Solution: Always double-check to ensure the thermostat setting is above room temperature. According to the Department of Energy, your thermostat setting should be between 68°F and 72°F, depending on your geographic location.
3. The Fan Limit Switch is Stuck “Closed”
We’ve already explained the role of the fan limit switch. What we didn’t mention, though, is that the relay switch can malfunction. For instance, if there’s an electric short circuit, it may get stuck or overheat. Sometimes some of the wires may even melt.
A particularly common issue is when the switch gets stuck in a closed position. This can happen if the switch is dirty or due to internal damage. A blower fan stuck “closed” will run continuously as long as the furnace is switched on. It will keep running even when the furnace isn’t heating.
Solution: You need to find out why the switch is stuck closed. If it’s dirty, clean it. If it’s internal damage, consider repair. Alternatively, replace the fan.
4. Airflow Challenges
Airflow issues are perhaps the most common cause of furnace problems. As soon as the furnace experiences airflow blockage, it will react and may even stop. One of the signs of poor or impeded airflow is a humming blower fan that doesn’t blow warm air.
This problem usually points to blocked filters, a blocked flue, or leaky air ducts. Whichever the case, it means that air cannot move around the furnace as originally intended. Maybe it’s leaking out or unable to reach the burner/outlet vents.
Solution: Ensure regular maintenance to keep the furnace healthy and clean. More importantly, always watch out for air leaks, blocked/bent ducts, and dirty filters. You need to replace the filters at least once every two weeks.
5. Gas Supply Issues
You may also have the furnace blower running with no heat if the furnace isn’t getting enough fuel/gas or getting none at all.
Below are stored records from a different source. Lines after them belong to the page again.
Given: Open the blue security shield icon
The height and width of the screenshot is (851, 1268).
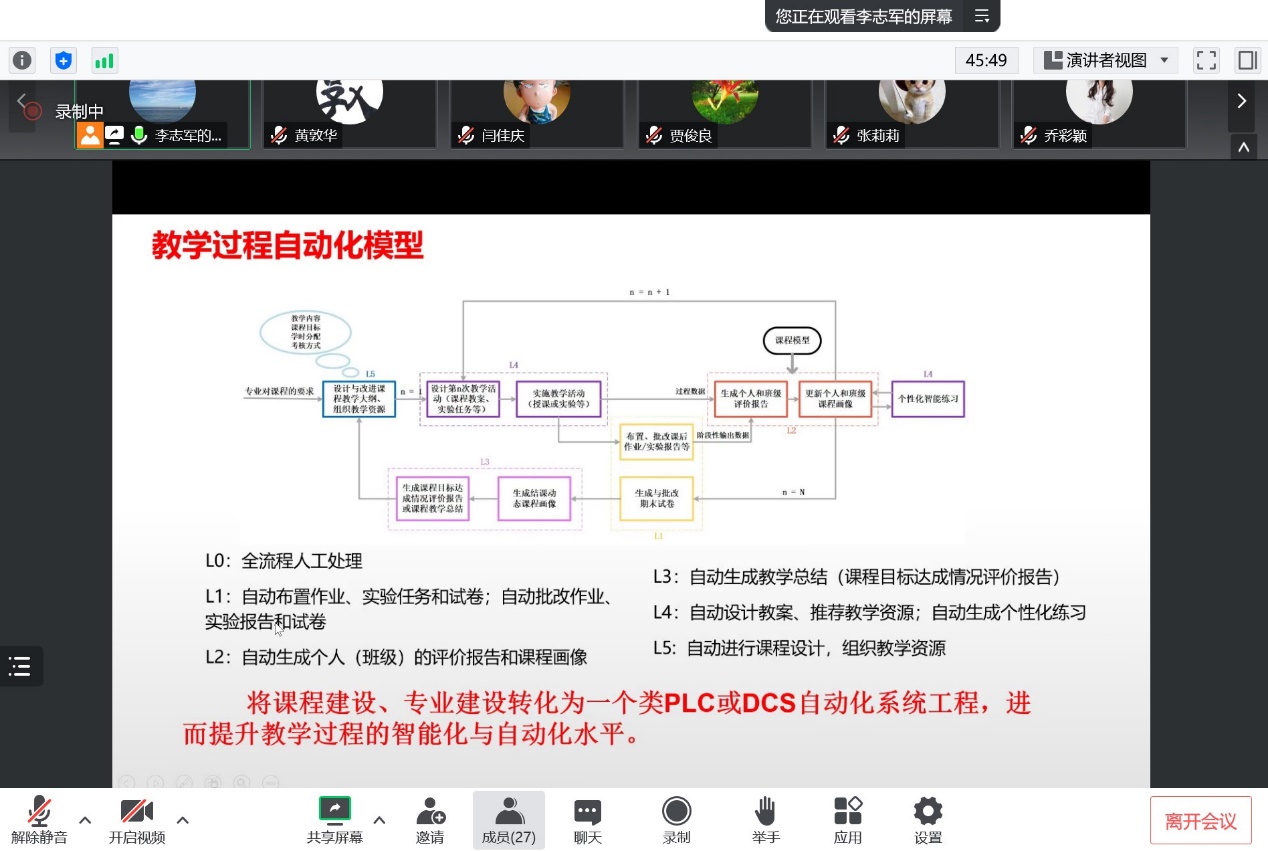Looking at the screenshot, I should tap(63, 60).
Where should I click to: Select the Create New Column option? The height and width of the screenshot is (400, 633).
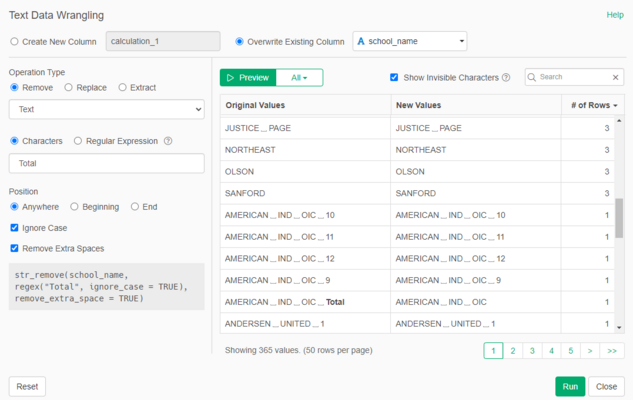(x=14, y=41)
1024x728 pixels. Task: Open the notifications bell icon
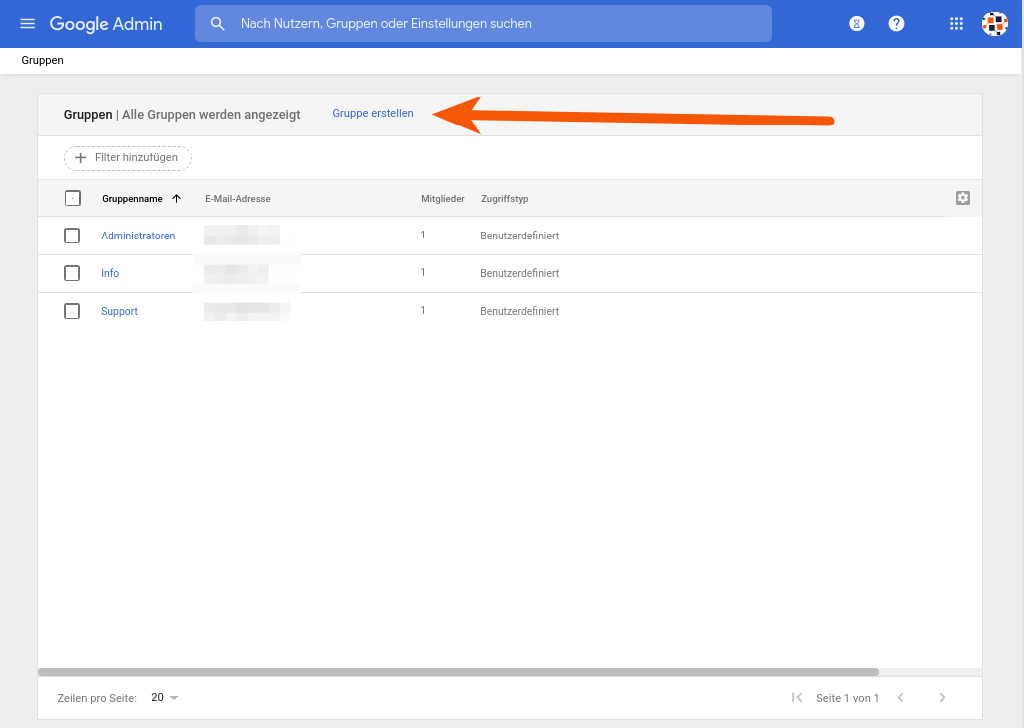coord(856,23)
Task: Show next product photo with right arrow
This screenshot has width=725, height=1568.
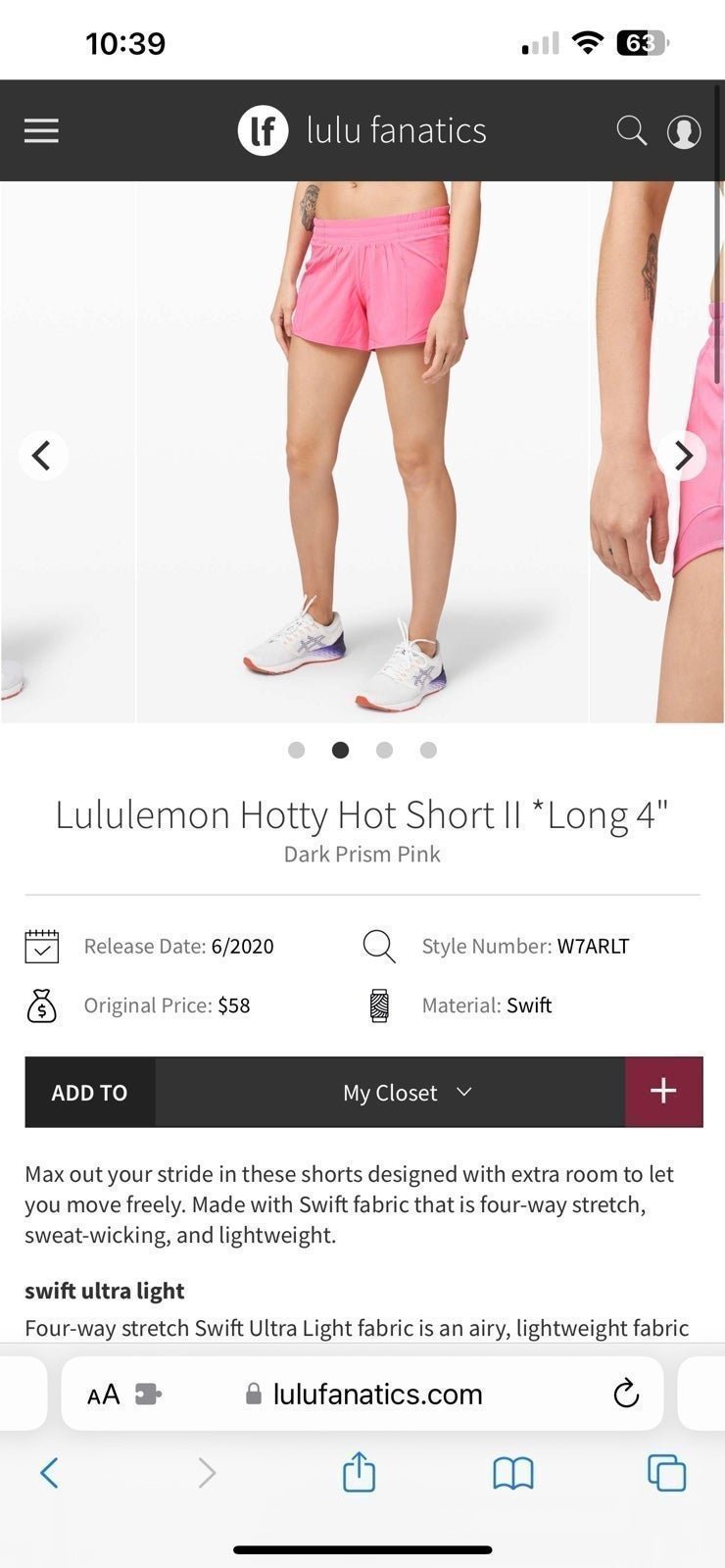Action: tap(682, 456)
In this case, the blower will keep running, especially if it’s on AUTO, but there’ll be no heating because there’s no fuel to burn.
So, the question you need to ask is why you don’t have gas. Is it a supplier issue? Do you have blocked gas lines? Or maybe one of the gas lines is leaking? You may also have no gas at the burners because the main valve is turned off.
Solution: The first step is to make sure that your gas supply is open. Verify that all the necessary valves are open. Secondly, make sure you don’t have gas leaks or blocked pipes. You may need to hire an HVAC professional to probe the pipes.
6. The Condenser Pan is Full
Finally, you should also check your condenser drain pan. Nearly all furnaces in use today are condensing units. They produce vapor as part of exhaust gases, then condense the vapor to prevent early rusting and the creation of toxic acids that may erode the furnace surfaces.
The water then collects in a dedicated pan and eventually drains out automatically. However, sometimes the drainage system can block, resulting in overfilling.
Since an overflowing drain pan is bad for the health of your furnace, furnaces have a dedicated drain pan switch that immediately shuts down the burners when the drain pan is full. Meanwhile, the blower will continue to run.
Solution: Make sure the drain pan is not overflowing. If it is, find out why. Is it blocked? Unblocking a blocked drain pan is a simple DIY process.
If your furnace blower keeps running, but there’s no heat, you immediately check the thermostat to ensure it is in AUTO mode and set correctly.
If that doesn’t fix the problem, troubleshoot the furnace for possible airflow, gas supply, limit switch, and condenser pan issues. It’s almost always one of the six issues.